What to work on:
Each line from the one bearing "This screenshot has width=675, height=338." through the last line of the entries below should be returned exactly, with pictures left out.

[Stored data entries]
-----

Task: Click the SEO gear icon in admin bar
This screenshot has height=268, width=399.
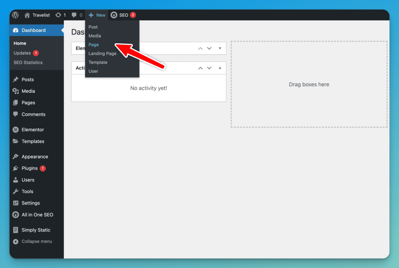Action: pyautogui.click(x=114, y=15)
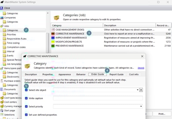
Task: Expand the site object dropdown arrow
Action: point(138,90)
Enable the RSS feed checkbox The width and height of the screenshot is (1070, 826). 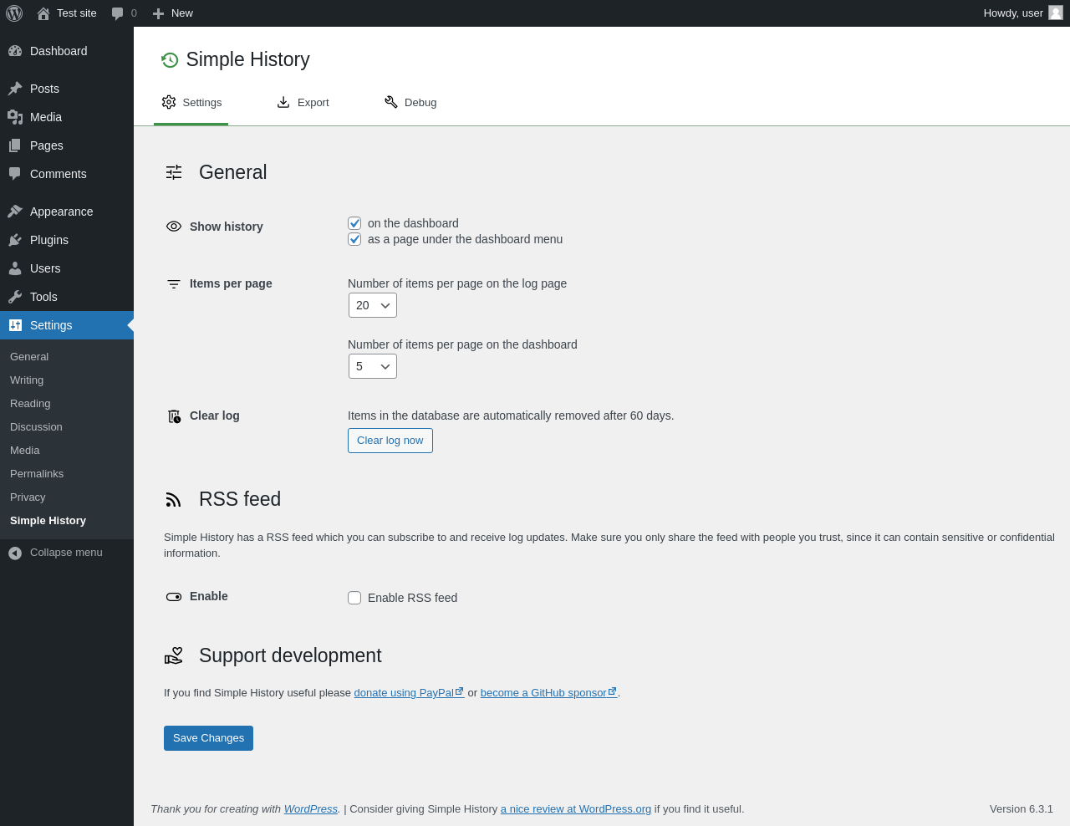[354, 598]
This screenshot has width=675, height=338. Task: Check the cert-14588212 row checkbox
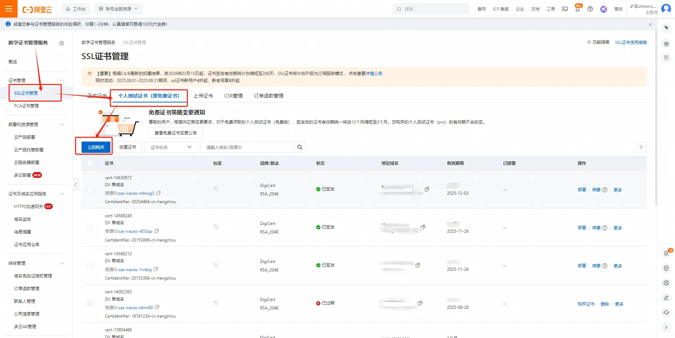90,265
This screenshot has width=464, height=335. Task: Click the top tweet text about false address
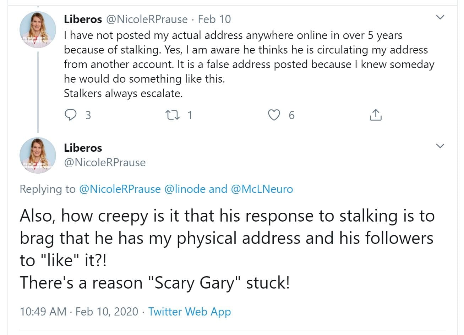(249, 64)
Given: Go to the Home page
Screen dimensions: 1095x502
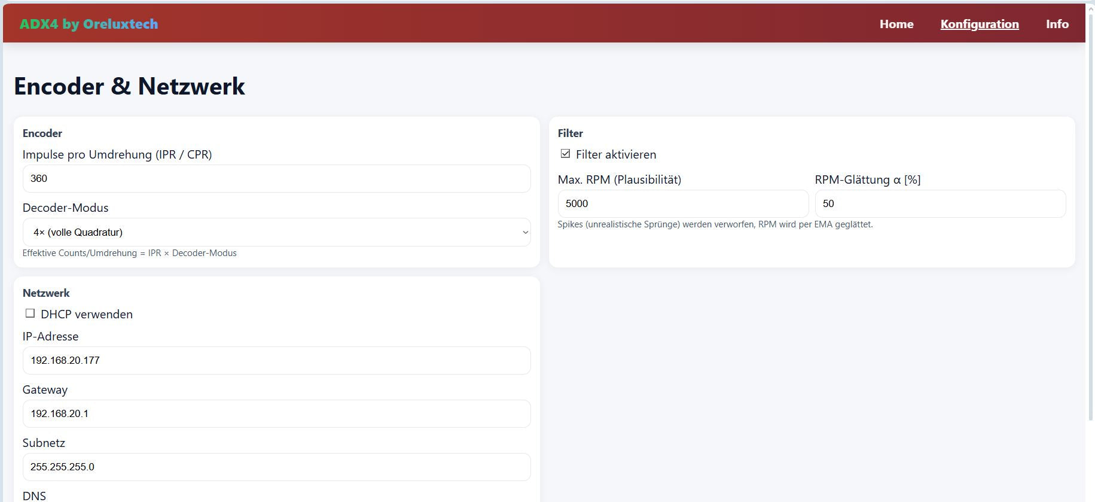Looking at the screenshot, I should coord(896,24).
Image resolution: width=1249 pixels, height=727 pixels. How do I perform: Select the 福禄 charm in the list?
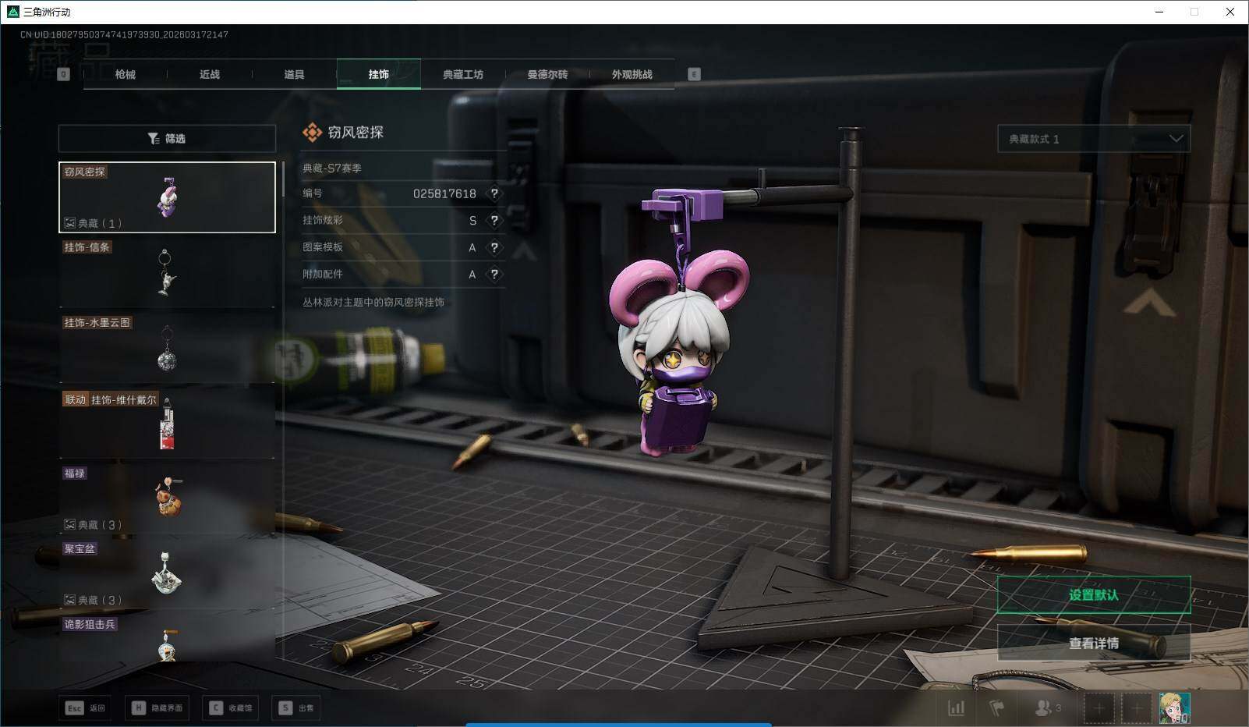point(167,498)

-----

Output:
This screenshot has width=675, height=338. Task: Check the cert-14588212 row checkbox
90,265
This screenshot has width=464, height=335. Task: Click the top tweet text about false address
(249, 64)
Given: Go to the Home page
Screen dimensions: 1095x502
Looking at the screenshot, I should coord(896,24).
Image resolution: width=1249 pixels, height=727 pixels. How do I perform: Select the 福禄 charm in the list?
point(167,498)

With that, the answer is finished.